[Items for locating described things]
-- Begin --
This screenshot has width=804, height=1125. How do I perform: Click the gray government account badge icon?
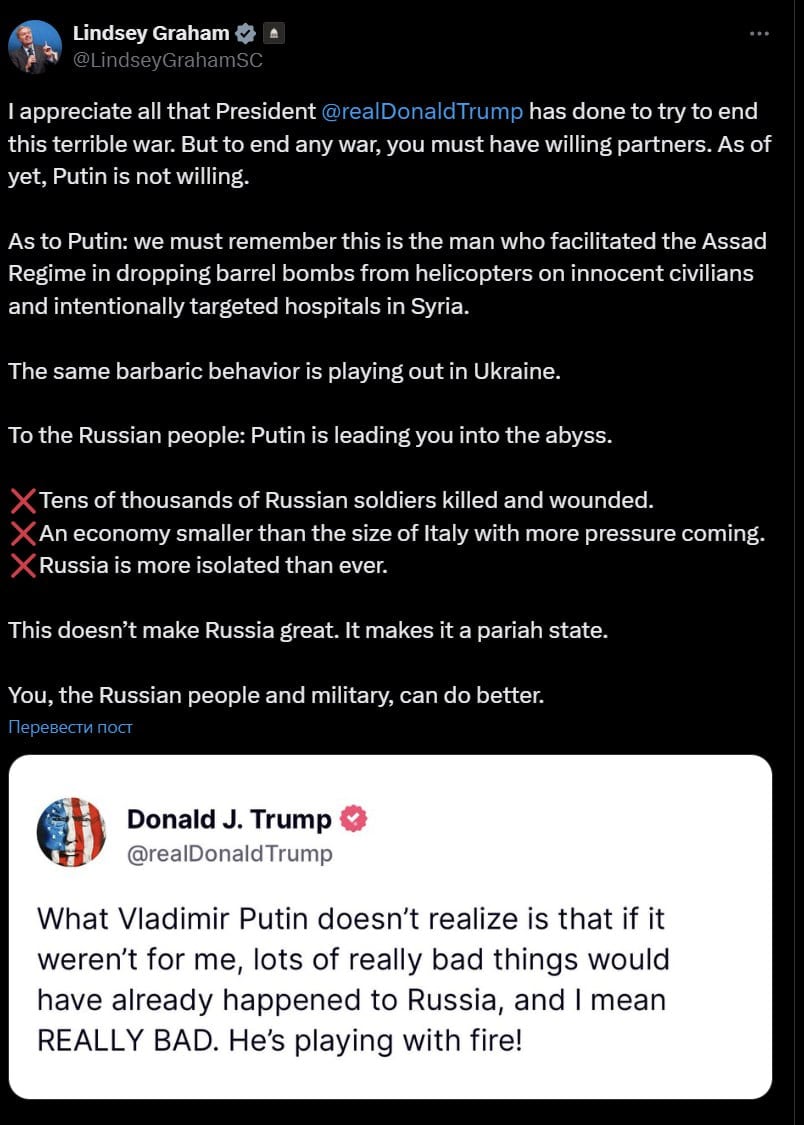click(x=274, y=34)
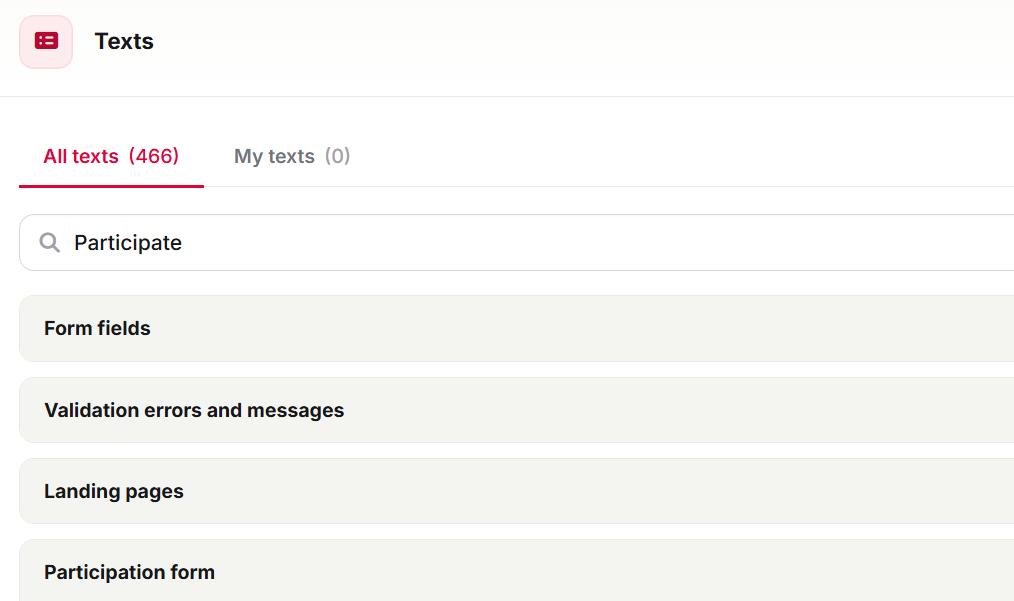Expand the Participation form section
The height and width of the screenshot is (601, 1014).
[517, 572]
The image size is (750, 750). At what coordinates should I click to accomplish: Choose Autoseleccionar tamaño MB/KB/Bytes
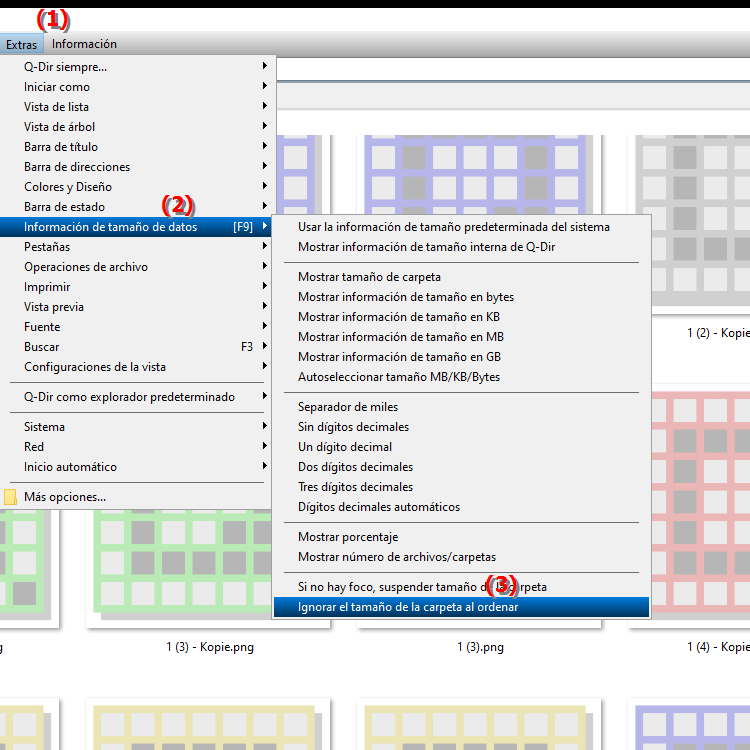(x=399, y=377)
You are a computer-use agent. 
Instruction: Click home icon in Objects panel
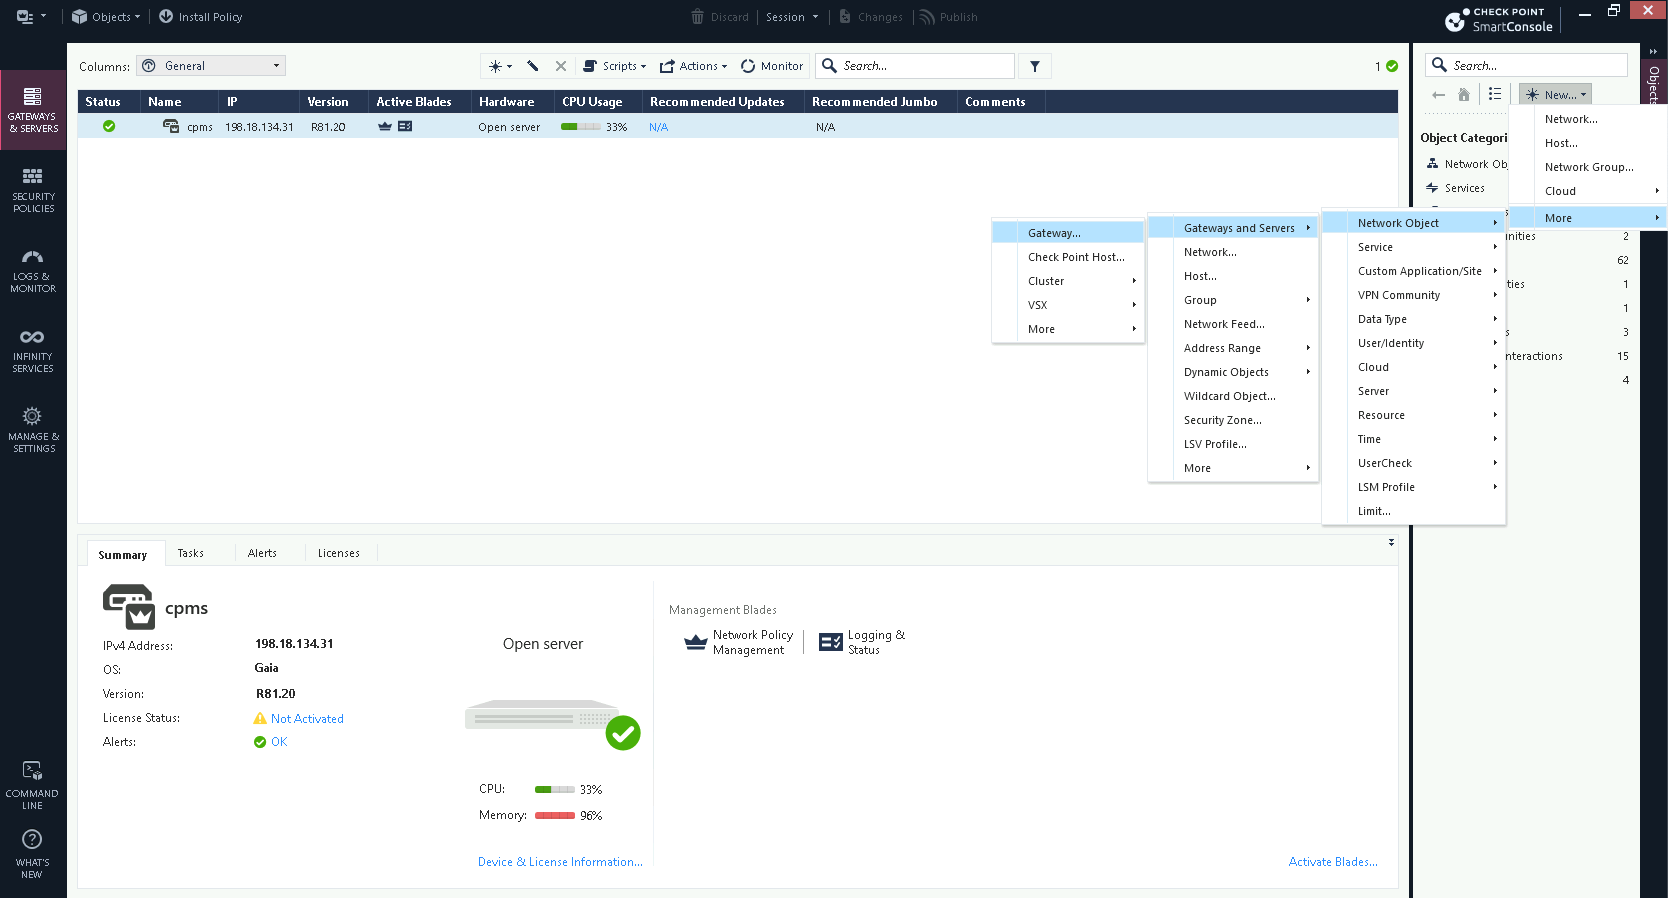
-- End --
▸ Required work: Retype every line of the items above word for word, omitting the pictures.

▸ Answer:
This screenshot has width=804, height=1125. How do I perform: Click the gray government account badge icon?
click(x=274, y=34)
Expand the Participation form section
The height and width of the screenshot is (601, 1014).
[517, 572]
The image size is (750, 750). At what coordinates should I click to accomplish: Choose Autoseleccionar tamaño MB/KB/Bytes
(x=399, y=377)
You are a computer-use agent. 
Instruction: Click home icon in Objects panel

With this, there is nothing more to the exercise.